Data records
-.-.-

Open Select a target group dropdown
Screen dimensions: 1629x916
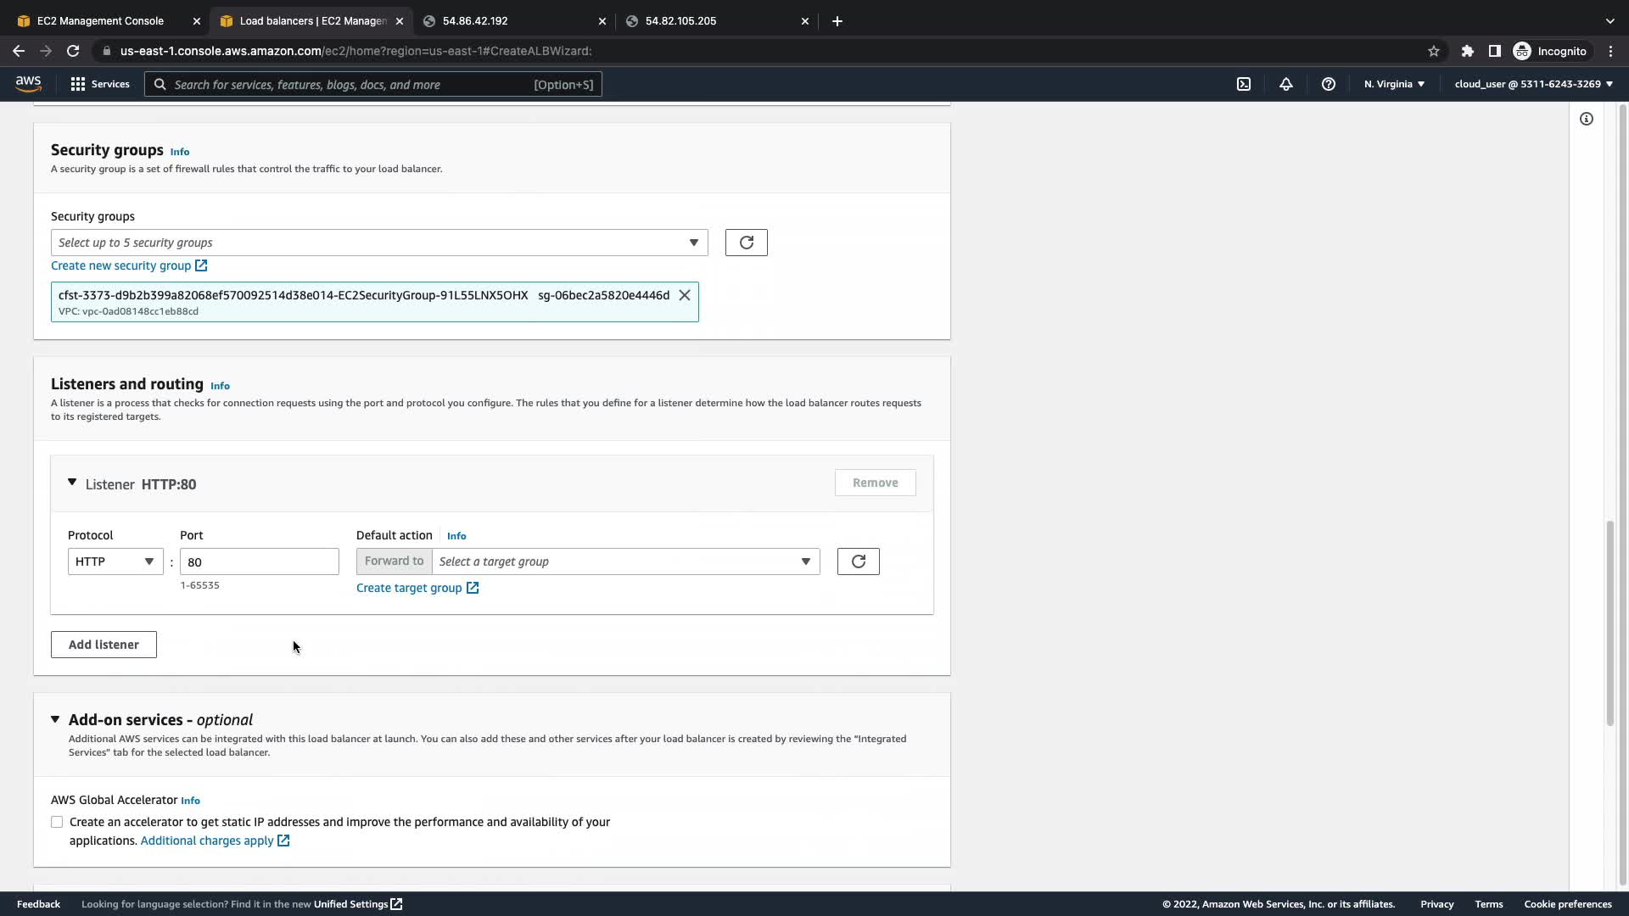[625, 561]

-.-.-

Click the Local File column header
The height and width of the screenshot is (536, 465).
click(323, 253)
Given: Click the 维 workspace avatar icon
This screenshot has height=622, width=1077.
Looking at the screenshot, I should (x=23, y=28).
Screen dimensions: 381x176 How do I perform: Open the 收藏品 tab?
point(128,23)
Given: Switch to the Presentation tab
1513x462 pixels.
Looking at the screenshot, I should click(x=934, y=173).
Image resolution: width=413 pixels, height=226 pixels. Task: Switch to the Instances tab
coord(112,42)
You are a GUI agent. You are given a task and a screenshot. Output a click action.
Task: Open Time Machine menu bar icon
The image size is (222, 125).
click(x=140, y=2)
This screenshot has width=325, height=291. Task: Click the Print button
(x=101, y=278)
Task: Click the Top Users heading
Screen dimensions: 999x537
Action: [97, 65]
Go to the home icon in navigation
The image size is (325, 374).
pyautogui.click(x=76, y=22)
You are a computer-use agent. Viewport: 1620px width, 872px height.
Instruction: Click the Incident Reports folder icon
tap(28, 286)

-.-.-

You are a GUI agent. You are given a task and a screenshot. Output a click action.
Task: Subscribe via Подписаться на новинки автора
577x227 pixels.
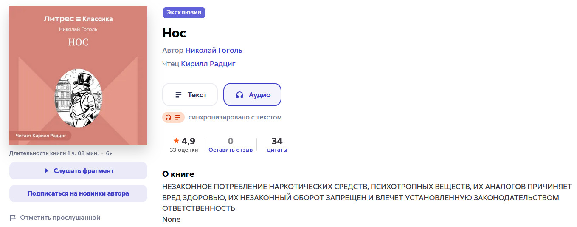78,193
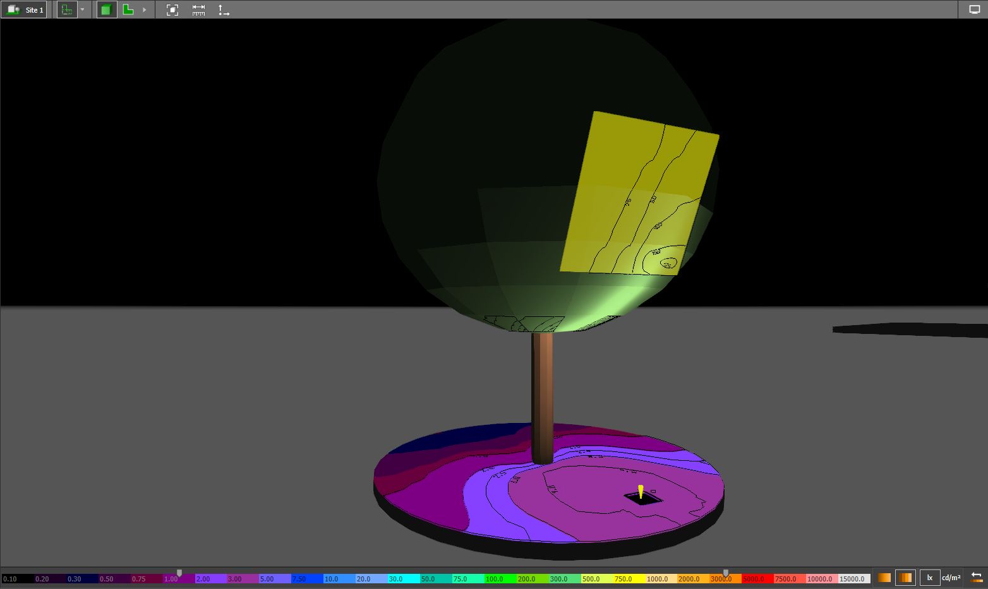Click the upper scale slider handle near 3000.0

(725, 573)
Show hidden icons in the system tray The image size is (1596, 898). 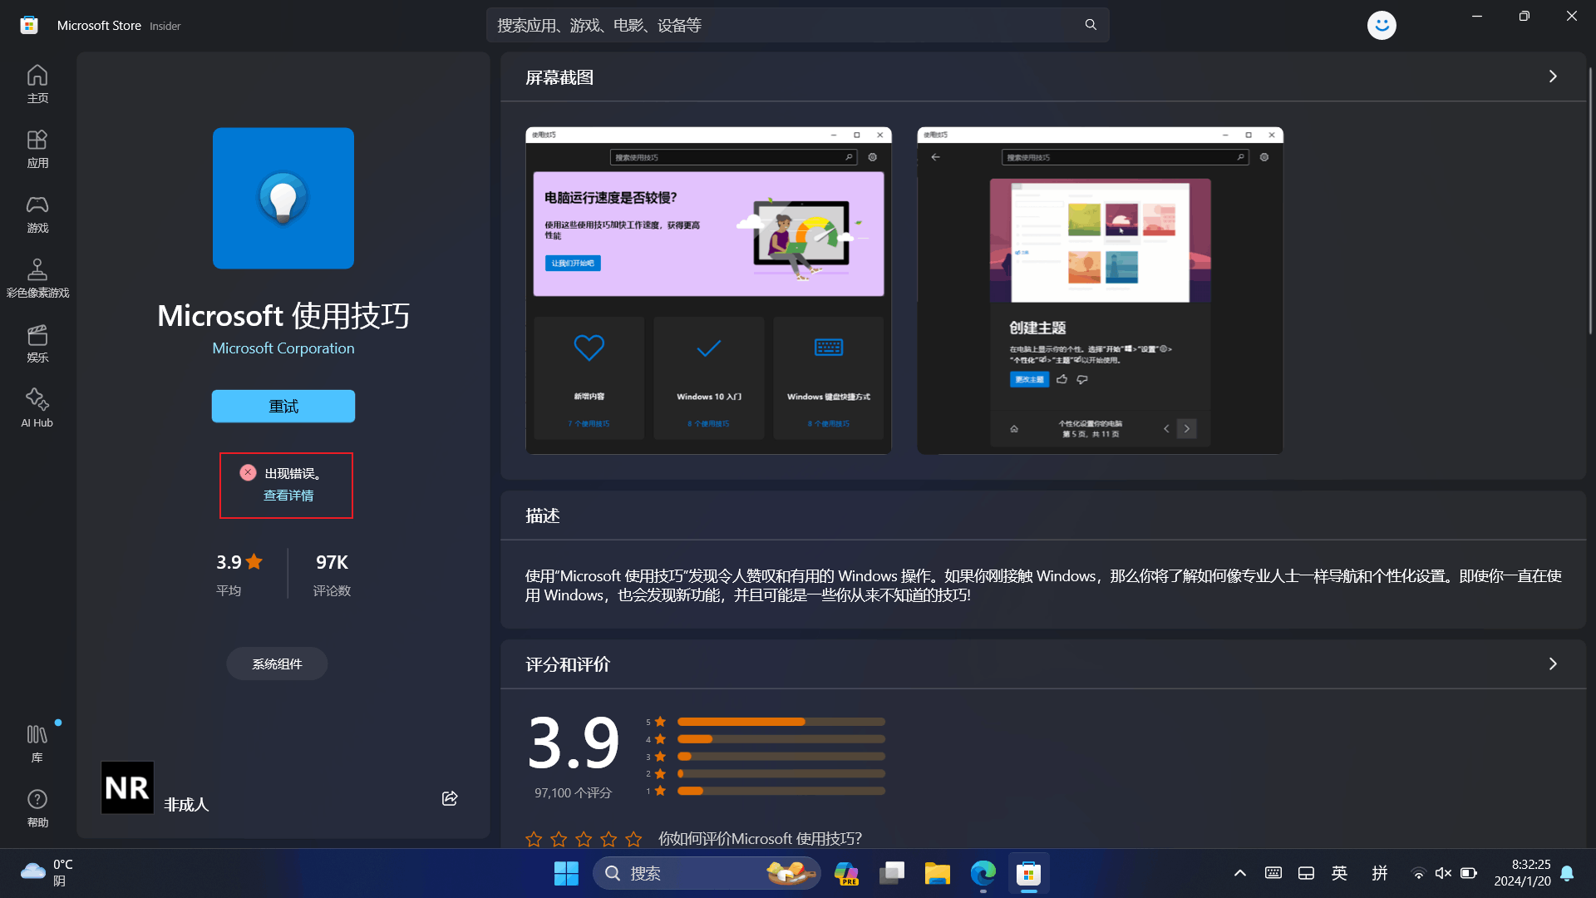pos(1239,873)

-.-.-

The task
Quote everything in the items from the line containing "Given: Switch to the Presentation tab" down to the line containing "coord(112,42)", both lines included.

Solution to the exercise
Given: Switch to the Presentation tab
1513x462 pixels.
Looking at the screenshot, I should click(x=934, y=173).
Image resolution: width=413 pixels, height=226 pixels. Task: Switch to the Instances tab
coord(112,42)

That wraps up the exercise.